All lines below are to be output exactly as they stand.

Data:
Segment Open

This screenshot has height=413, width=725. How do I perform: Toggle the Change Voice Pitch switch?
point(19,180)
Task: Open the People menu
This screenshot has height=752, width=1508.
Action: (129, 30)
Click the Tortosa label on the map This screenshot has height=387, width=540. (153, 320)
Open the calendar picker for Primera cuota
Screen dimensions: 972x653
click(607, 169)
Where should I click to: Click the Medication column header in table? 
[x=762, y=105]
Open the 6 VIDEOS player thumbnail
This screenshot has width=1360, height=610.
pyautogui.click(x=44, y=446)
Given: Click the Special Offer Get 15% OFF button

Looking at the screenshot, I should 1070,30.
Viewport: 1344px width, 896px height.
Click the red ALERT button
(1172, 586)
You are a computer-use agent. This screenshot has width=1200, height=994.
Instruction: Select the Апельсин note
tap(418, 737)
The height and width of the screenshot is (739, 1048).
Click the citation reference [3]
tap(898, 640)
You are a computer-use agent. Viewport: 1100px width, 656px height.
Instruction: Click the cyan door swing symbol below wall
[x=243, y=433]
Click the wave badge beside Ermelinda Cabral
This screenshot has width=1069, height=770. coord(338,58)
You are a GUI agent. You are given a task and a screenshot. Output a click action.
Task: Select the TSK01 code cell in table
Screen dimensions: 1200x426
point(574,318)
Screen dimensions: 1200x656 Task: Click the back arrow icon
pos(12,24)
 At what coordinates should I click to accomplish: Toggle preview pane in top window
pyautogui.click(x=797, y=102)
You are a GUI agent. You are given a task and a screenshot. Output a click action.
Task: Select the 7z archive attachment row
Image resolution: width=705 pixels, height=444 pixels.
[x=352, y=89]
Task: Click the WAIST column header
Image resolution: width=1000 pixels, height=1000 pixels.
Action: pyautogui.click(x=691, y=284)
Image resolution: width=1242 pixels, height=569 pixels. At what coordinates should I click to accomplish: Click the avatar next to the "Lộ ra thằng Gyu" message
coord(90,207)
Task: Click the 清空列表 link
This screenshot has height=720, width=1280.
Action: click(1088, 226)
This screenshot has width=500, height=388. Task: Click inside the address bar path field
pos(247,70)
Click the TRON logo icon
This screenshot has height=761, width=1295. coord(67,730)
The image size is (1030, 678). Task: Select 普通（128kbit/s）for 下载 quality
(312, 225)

Segment Closed

Reply:
This screenshot has height=413, width=725. How do I perform: Toggle the Change Voice Pitch switch?
point(19,180)
Task: Open the People menu
This screenshot has height=752, width=1508.
Action: (129, 30)
Click the Tortosa label on the map This screenshot has height=387, width=540. (153, 320)
Open the calendar picker for Primera cuota
Screen dimensions: 972x653
click(607, 169)
Where should I click to: Click the Medication column header in table? 
[x=762, y=105]
Open the 6 VIDEOS player thumbnail
This screenshot has width=1360, height=610.
pyautogui.click(x=44, y=446)
Given: Click the Special Offer Get 15% OFF button

Looking at the screenshot, I should 1070,30.
Viewport: 1344px width, 896px height.
Click the red ALERT button
(1172, 586)
You are a computer-use agent. This screenshot has width=1200, height=994.
Instruction: Select the Апельсин note
tap(418, 737)
The height and width of the screenshot is (739, 1048).
Click the citation reference [3]
tap(898, 640)
You are a computer-use agent. Viewport: 1100px width, 656px height.
Instruction: Click the cyan door swing symbol below wall
[x=243, y=433]
Click the wave badge beside Ermelinda Cabral
This screenshot has width=1069, height=770. coord(338,58)
You are a GUI agent. You are given a task and a screenshot. Output a click action.
Task: Select the TSK01 code cell in table
Screen dimensions: 1200x426
point(574,318)
Screen dimensions: 1200x656 Task: Click the back arrow icon
pos(12,24)
 At what coordinates should I click to accomplish: Toggle preview pane in top window
pyautogui.click(x=797, y=102)
You are a GUI agent. You are given a task and a screenshot. Output a click action.
Task: Select the 7z archive attachment row
Image resolution: width=705 pixels, height=444 pixels.
[x=352, y=89]
Task: Click the WAIST column header
Image resolution: width=1000 pixels, height=1000 pixels.
Action: pyautogui.click(x=691, y=284)
Image resolution: width=1242 pixels, height=569 pixels. At what coordinates should I click to accomplish: Click the avatar next to the "Lộ ra thằng Gyu" message
coord(90,207)
Task: Click the 清空列表 link
This screenshot has height=720, width=1280.
Action: click(1088, 226)
This screenshot has width=500, height=388. Task: Click inside the address bar path field
pos(247,70)
Click the TRON logo icon
This screenshot has height=761, width=1295. coord(67,730)
The image size is (1030, 678). Task: Select 普通（128kbit/s）for 下载 quality
(312, 225)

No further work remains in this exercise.